47th, 49th and 52nd Lieutenant Governor of Ohio
- In office January 9, 1939 – January 8, 1945
- Governor: John W. Bricker
- Preceded by: Paul P. Yoder
- Succeeded by: George D. Nye
- In office January 13, 1947 – January 10, 1949
- Governor: Thomas J. Herbert
- Preceded by: George D. Nye
- Succeeded by: George D. Nye
- In office January 14, 1957 – January 12, 1959
- Governor: C. William O'Neill
- Preceded by: John William Brown
- Succeeded by: John W. Donahey

Associate Justice of the Ohio Supreme Court
- In office January 1, 1963 – December 31, 1968
- Preceded by: Thomas J. Herbert
- Succeeded by: Thomas M. Herbert

Member of the Ohio House of Representatives
- In office 1923–1926

Personal details
- Born: Paul Morgan Herbert December 2, 1889 Marseilles, Ohio, U.S.
- Died: July 5, 1983 (aged 93) Dublin, Ohio, U.S.
- Resting place: Union Cemetery, Somerset, Ohio
- Party: Republican
- Spouse: Ruby F. Thomas
- Alma mater: University of Michigan; Moritz College of Law;

= Paul M. Herbert =

American judge

Paul Morgan Herbert (December 2, 1889 – July 5, 1983) was an American politician of the Republican Party who served three separate tenures as the 47th, 49th and 52nd lieutenant governor of Ohio. He was born in Marseilles, Ohio.

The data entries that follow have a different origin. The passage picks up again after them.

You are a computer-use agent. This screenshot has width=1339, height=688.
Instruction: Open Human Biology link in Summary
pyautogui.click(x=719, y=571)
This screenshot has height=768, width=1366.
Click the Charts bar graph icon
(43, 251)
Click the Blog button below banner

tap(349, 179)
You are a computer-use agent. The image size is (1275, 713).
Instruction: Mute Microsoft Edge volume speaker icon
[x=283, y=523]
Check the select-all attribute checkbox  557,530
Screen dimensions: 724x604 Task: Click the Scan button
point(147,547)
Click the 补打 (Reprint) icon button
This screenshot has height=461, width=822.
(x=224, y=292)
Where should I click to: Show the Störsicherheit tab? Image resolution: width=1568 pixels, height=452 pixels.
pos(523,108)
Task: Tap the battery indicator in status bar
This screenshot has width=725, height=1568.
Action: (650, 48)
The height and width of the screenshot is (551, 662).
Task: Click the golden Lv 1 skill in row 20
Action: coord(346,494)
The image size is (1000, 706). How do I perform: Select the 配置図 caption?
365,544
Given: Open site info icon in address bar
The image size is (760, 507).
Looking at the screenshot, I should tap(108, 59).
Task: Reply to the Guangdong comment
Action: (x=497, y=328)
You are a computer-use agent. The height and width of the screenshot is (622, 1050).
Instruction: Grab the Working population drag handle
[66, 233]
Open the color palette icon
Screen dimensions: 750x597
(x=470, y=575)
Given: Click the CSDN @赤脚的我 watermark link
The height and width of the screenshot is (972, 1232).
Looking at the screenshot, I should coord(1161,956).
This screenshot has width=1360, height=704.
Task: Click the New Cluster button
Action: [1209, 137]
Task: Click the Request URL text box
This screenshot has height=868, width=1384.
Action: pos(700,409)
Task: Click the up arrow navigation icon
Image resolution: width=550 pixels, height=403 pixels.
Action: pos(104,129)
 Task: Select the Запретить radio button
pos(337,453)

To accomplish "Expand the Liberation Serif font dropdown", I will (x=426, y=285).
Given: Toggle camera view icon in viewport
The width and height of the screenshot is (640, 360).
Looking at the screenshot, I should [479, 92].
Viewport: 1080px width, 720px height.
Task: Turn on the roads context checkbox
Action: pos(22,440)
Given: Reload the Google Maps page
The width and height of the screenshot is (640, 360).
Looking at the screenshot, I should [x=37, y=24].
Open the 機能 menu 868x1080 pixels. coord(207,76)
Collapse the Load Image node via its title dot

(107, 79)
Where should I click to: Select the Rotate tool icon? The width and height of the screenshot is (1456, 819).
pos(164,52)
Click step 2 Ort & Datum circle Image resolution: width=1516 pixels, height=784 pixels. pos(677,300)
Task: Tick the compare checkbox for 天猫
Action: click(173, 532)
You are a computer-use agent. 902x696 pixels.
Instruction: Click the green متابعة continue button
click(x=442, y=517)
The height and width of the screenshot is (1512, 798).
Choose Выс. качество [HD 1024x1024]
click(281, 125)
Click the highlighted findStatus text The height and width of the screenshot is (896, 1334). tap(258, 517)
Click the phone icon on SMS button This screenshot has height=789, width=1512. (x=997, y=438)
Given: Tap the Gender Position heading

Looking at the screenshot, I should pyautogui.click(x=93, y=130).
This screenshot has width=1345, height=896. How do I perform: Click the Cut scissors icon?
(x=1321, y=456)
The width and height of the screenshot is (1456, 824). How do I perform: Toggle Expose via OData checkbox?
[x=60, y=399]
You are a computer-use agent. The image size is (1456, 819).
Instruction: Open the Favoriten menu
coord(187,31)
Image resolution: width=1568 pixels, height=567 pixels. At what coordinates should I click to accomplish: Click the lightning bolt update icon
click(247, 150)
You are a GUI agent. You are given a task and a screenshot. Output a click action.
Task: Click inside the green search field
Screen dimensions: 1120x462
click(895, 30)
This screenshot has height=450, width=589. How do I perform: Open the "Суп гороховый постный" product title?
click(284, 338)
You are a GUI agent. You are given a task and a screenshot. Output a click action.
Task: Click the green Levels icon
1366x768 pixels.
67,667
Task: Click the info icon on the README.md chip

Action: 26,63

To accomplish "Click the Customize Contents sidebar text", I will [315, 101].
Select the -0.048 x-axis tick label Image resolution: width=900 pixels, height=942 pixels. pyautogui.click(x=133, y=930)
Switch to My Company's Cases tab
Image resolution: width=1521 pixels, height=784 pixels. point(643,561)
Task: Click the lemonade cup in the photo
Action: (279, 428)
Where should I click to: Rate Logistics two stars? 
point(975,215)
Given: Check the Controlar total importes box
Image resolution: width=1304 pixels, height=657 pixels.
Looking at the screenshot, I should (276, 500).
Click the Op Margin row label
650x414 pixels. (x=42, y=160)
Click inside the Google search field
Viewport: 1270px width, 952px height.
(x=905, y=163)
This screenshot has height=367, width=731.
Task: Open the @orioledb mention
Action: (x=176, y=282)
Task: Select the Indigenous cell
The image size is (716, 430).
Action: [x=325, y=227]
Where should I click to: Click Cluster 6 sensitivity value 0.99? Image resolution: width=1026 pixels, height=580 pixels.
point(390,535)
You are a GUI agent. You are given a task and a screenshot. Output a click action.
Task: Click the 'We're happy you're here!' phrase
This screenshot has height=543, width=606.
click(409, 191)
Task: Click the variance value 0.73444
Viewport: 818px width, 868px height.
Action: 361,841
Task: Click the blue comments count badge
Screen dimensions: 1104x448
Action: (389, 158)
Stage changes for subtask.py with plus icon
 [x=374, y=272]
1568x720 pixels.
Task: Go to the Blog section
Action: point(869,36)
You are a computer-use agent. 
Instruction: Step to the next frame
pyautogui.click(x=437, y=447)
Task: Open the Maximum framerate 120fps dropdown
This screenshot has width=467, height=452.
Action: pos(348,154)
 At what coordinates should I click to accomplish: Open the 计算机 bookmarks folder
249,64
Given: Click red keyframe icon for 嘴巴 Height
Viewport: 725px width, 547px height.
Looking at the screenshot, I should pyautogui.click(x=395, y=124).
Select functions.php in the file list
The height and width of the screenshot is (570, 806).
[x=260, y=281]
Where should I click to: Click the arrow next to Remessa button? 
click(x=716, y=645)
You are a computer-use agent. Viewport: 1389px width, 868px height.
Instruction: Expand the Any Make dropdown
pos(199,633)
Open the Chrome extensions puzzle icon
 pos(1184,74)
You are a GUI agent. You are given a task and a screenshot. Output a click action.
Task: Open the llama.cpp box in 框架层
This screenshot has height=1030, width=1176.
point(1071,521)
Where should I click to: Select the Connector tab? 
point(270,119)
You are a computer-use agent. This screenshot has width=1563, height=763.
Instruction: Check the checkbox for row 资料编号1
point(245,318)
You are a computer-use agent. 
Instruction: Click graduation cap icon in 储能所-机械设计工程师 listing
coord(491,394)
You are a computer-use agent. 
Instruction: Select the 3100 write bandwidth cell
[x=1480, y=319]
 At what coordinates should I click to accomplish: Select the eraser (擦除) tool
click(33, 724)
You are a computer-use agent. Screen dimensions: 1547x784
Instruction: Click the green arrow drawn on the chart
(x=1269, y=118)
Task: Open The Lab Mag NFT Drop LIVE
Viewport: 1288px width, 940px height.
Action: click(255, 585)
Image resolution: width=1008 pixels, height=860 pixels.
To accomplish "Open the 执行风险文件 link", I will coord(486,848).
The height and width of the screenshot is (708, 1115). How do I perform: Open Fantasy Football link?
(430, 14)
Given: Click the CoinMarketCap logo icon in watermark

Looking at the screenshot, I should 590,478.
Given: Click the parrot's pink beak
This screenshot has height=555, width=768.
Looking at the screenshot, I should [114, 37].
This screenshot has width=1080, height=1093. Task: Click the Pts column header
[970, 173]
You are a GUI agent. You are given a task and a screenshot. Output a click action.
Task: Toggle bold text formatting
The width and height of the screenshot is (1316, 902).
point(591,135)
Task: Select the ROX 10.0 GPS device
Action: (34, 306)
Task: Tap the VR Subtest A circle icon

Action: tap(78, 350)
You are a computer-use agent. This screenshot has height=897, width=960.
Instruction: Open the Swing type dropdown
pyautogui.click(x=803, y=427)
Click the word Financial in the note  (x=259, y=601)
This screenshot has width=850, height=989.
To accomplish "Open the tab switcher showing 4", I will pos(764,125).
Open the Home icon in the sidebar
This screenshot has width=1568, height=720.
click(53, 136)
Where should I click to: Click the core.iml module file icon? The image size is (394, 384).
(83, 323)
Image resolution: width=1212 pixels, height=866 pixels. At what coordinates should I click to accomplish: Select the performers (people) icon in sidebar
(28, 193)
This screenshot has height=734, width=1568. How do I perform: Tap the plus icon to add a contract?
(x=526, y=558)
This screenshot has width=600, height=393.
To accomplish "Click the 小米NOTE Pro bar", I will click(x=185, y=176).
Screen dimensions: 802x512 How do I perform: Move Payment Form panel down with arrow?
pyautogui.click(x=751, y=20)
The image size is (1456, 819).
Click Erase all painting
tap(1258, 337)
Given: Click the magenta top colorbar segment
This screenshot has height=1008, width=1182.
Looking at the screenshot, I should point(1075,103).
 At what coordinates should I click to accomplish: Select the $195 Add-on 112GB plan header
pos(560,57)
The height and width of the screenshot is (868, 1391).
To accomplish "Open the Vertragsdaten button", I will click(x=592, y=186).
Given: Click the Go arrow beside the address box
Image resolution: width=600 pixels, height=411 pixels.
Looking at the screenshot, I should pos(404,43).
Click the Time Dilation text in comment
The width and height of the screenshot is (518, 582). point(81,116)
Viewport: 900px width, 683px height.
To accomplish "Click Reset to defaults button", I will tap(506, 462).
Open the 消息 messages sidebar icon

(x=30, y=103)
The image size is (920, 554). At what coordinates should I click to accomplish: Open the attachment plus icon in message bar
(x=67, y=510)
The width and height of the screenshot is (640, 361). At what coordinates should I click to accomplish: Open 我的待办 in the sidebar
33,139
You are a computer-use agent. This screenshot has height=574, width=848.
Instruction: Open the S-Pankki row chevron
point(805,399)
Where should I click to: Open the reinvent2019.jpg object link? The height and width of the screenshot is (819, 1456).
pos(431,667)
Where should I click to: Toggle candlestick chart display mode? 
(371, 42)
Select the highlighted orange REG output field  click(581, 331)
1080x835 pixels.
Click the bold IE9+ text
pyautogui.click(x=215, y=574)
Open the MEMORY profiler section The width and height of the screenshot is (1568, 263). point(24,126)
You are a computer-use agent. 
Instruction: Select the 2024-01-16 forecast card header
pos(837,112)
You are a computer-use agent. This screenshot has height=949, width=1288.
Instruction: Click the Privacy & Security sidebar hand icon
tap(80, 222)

During the First World War, Herbert served in the United States Army. From 1922 to 1926, he served as a member of the Ohio House of Representatives and then was elected to the Ohio State Senate, where he served from 1926 to 1930.

In 1938, he was elected to the lieutenant governorship for the first time and began his service in 1939. In 1940, he won re-election by defeating challenger Robert S. Cox. He won a third term in 1942 against George D. Nye. His first stint as lieutenant governor ended in 1945.

In 1946, Herbert unseated Nye from the lieutenant governorship, which he had won in 1944. He took office again in 1947. However, he served only one term since he lost to Nye in 1948. Herbert ran again for the office in 1956 and defeated John Taylor. However, he was again limited to one term and was unseated in 1958 by John W. Donahey.

Herbert served as a justice of the Ohio Supreme Court from 1963 to 1969. He died in 1983 in Dublin, Ohio, and is interred at Union Cemetery in Somerset, Ohio.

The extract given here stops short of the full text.